Don't get too high on AI


It is important for employers to really understand data management, data ownership and data handling to combat Shadow AI.

THE RUSH to adopt AI in the workplace often begins innocently enough; to speed up certain work processes, to free up employees from doing routine tasks and; to quickly collate and clarify information.

But somewhere in between all these processes that’s been handed off to AI to handle, something else is quietly slipping through the cracks.

Data, and in the case of the workplace, company data, is being exchanged, often with an entity outside the organisation – sometimes without employees or employers fully realising it.

Experts and stakeholders are now sounding the alarm, urging companies to pay closer attention to personal data protection laws and the need for a comprehensive internal policy governing AI usage in the workplace.

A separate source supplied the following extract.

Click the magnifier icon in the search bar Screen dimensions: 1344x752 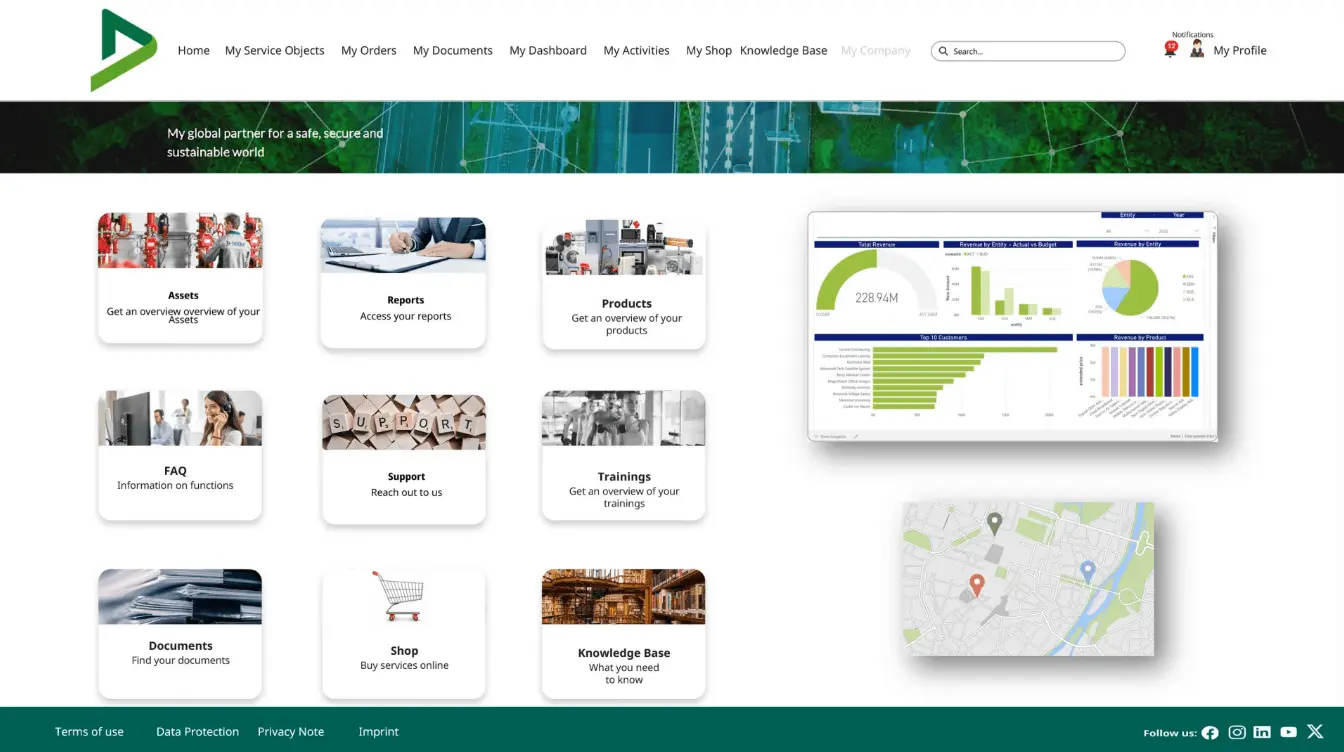click(945, 50)
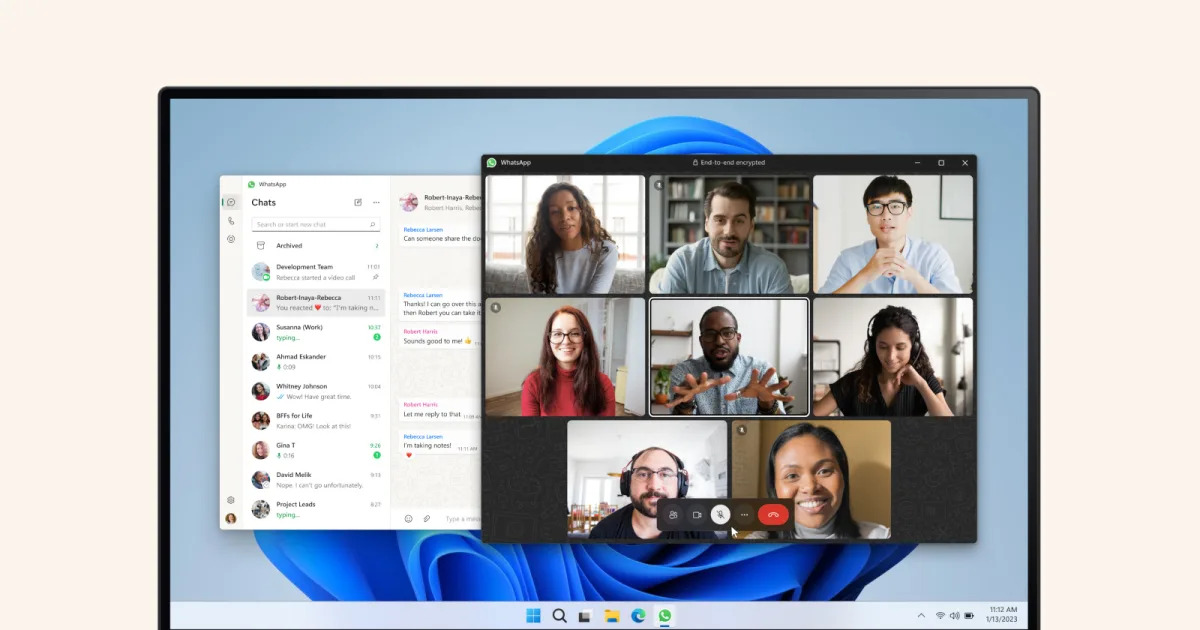This screenshot has width=1200, height=630.
Task: Open Settings with the gear icon
Action: [x=230, y=499]
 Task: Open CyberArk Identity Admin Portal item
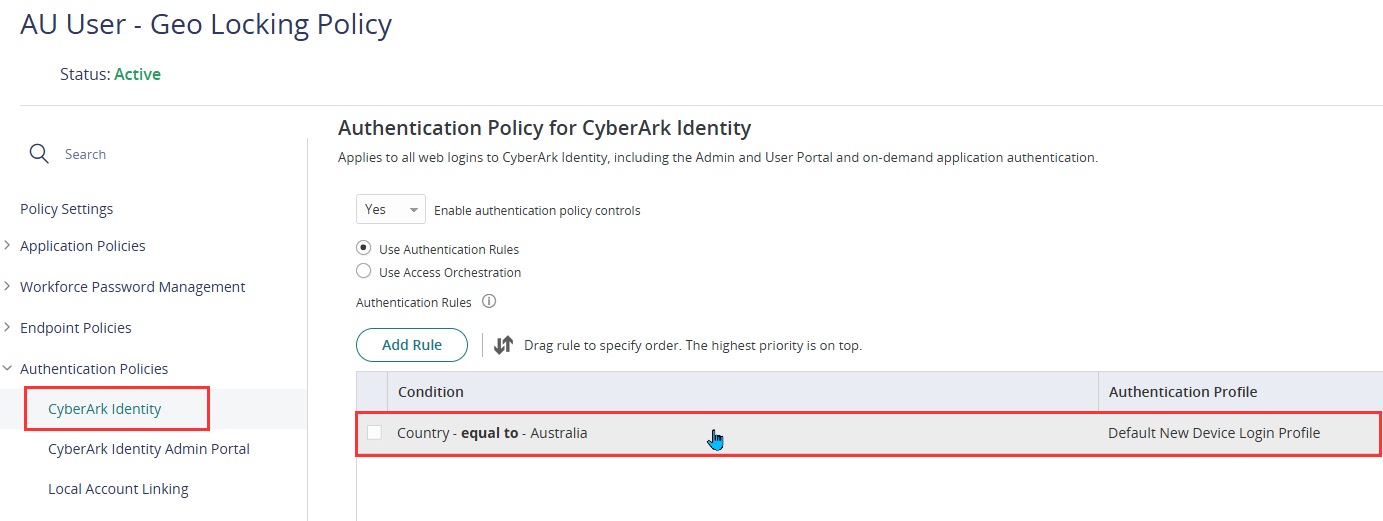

While Putrajaya is actively developing national-level policies on the use of such tools – including amendments to the Personal Data Protection Act – organisations cannot rely on government regulation alone, says Mohd Redzuan Affandi Abdul Rahim, who is the director of SME Digitalisation at Malaysian Digital Economy Corporation (MDEC).

“At the firm level, (there is) the importance of organisations having clarity in terms of AI policy or digital technology policy within the company.

“It goes back to things like data sharing. It goes back to things like, for example, when it comes to cybersecurity, who has access to what?

“We have the Personal Data Protection Act, which I think many employers need to really understand, especially the part on data management, data ownership and data handling,” he says.

Shadow AI

This understanding is crucial in combating one of the most risks facing organisations today; “shadow AI” – the unsanctioned and often untracked use of AI tools by employees outside company systems.

As AI tools become more accessible than ever, companies may not be aware of their employees’ usage of AI and what kind of company information is being shared with such tools, says Malaysian Employers Federation (MEF) council member Amiruddin Abdul Shukor.

“Because for staff members, when they are given tight deadlines, the fastest way to do now is to go into those AI platforms that can give them an immediate response that the bosses want to hear.

“And at the same time, your company’s information flows out into the ocean and this will be used by anyone else who are using or sharing a similar platform, because AI learns from everyone.

“Whatever you feed them, they use that,” he says.

Sharon Goh, founder of business management consultancy Syuen Zens Resources, describes the issue as “tremendously serious”.

She warns that since the launch of ChatGPT in 2022, shadow AI has been seeping into organisations “slowly and quietly”.

“You think you want to save costs, but your stinginess is the one that causes you to get into trouble.

“Why? Because you are not buying the AI tools for (your employees). It is cheap now, they can subscribe themselves without even you knowing. You also do not know what other information they’re feeding in,” she says.

The legal and financial consequences have also become more serious.

With the recent PDPA amendments increasing penalties and imprisonment for data breach, the liability ultimately rests with the employers, and not the individual employee, Goh says.

“You now have to be the firewall of the company to actually safe-check everything your team is feeding into these large language models (LLMs).

“If you breach that thing, you’re going to get caught. I’m so sorry, the boss has to go to jail or pay the penalty. Not the staff,” Goh warns.

The magic number

Prof Ir Dr Chan Chee Seng from the AI Department of Universiti Malaya’s Faculty of Computer Science and Information Technology vividly demonstrated how AI models ingest and reproduce data with an interesting experiment.

In a room of about 80 people, he asked everyone to type in a prompt to their preferred AI tool: “Give me a random number between one and 10.”

“How many people got a number that is not seven?” he asked the room afterwards.

Only one person raised their hand.

He then repeated the experiment, this time changing the range to between one and 50.

“Anyone who doesn’t get the number 27, you let me know.”

Fewer than 10 people raised their hand.

“I’m a fortune-teller,” he jokes, before explaining that AI has a tendency to generate information based on the collective data it has been fed.

“Why seven? The rainbow has seven colours. Our favourite movie, James Bond, has the codename 007. For those who watch football, Cristiano Ronaldo’s jersey number, is also seven. The stories that we tell our kids, Snow White and the Seven Dwarves. And finally, those who go to the casino, how do you strike a jackpot? Seven, seven, seven,” he explains.

This simple experiment, he argues, reveals a hidden danger.

“If it does not really control how these things work, and you’re blindly using that, you can see how dangerous this whole system can be manipulated.”

The lesson from the experiment is also clear: a company’s rush towards AI efficiency without any internal guidelines could very well result in the reckless surrender of one of its most vital assets – data.